Right now, Kubernetes is moving to the background, just as hyperscalers did a while ago.

That’s where we are today.

Where are we going from here? The answer to that question should not surprise anyone.

The Future of Internal Developer Platforms

Nobody can predict the future, least of all me. But, if I would have to place a bet, that would be on AI, but in a very different form than what we are seeing today.

AI, right now, is focused on providing information. We can hook it into our platform, and let users ask questions like “What’s wrong with my application?” We can also let it go through the logs and find the parts that matter. We can let it evaluate the state of our system and give us information about the parts that are missbehaving or give us suggestions what we can improve. We can even ask it to suggest how we should define something and write code for us.

It all boils down to the same principles. We give AI models access to our data which it combines with more general data it already has. With all that information, it can help us out by answering our questions about the system as a whole or specific parts of the system.

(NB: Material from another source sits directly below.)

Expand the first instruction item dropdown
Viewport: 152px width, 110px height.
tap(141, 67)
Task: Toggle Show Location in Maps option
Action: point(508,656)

I don’t think that makes a significant difference. It’s good, but not great. It’s not the “revolution” we are all hoping for.

I am much more interested in potential ability of AI to perform actions.

AI can already detect if something is wrong. While I like being informed, I don’t really want it to tell me what’s going on, but to fix issues. It can already detect pattern anomalies, but I want it to act on them. It can already suggest how to define a database, but I want it to create it instead.

We are not there yet.

AI is not even a reliable chat partner today. Its recommendations are often wrong or not optimal and, until that changes, I certainly don’t want it to perform any actions on our behalf. But that will change. At some point it will stop giving suggestions on the level of an undergraduate student and reach a level of a senior engineer. When that time comes, we can start thinking about the next phase. We can start giving it more and more control over our systems and let it perform actions on our behalf. When that day comes, our role will change. When AI starts acting instead of only suggesting, we will be overlords. We will act in a way closer to how managers act today. We, software engineers, will manage and overview AI. We will act more like PR reviewers than coders.

Just as today a junior developer might write code and create a PR that is reviewed by a more senior engineer, AI will be doing something similar. We will say what we need, and it will act on our behalf. We will observe the outcomes just as PR reviewers or observability experts are observing code and live systems. We will be doing all that through Internal Developer Platforms, or, to be more specific, through the API of the platform.

Such an AI would likely be an agent. Given that our systems can span many servers, accounts, clusters, and whatever else, it would be silly to put an agent everywhere. Instead, it is likely going to be sitting in a single place and perform actions through APIs with the one built on top of our platform being the main one since it acts as a kind of a gateway to all the others.

What comes after that? Nobody knows. We might end up living in Matrix, or we might be facing terminators, or we might all live like gods. That’s a far away future that cannot be predicted and none of us is likely to be alive by then. What matters, for now, is that shorter-term future is in AI performing actions on our behalf. That’s not today, but that is coming.